Em um primeiro momento, a ideia de artistas aceitando convites de gestores para trabalhar em organizações fora do mundo da arte, e por períodos extensos pode parecer até contraditório. Afinal, artistas e gestores têm valores, motivações e formas de pensar e agir absolutamente distintas— principalmente se estamos falando do setor privado.

De um lado vemos a arte com o objetivo final justificado em si; (Guerard 1936) e do outro, os negócios objetivando geração de lucro e impulsionamento da economia (Friedman, 2007).
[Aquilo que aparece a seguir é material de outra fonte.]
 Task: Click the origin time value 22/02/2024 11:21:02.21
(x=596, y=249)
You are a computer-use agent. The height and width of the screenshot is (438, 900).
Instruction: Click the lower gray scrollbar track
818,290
No entanto, por mais imperativo que seja reconhecer diferenças, devemos também evitar as representações engessadas das chamadas empreitadas artísticas e dos propósitos de gestão.

Ver os domínios das artes e do mundo organizacional como culturas separadas, cada uma com suas crenças, normas e linguagens ao invés de extremos opostos, permite a possibilidade de aprendizado mutuo, ao mesmo tempo, em que preserva as respectivas identidades (Strauß, 2009).

Semelhante a outras experiências de aprendizado intercultural, aqui também é necessário sair da zona de conforto e navegar por momentos de frustração, conflitos e mal-entendidos (Eriksson, 2009). Essas dissonâncias são particularmente prováveis nesse tipo de interação intercultural, principalmente porque o mundo das artes sempre teve como papel criticar à sociedade e dar voz aos marginalizados.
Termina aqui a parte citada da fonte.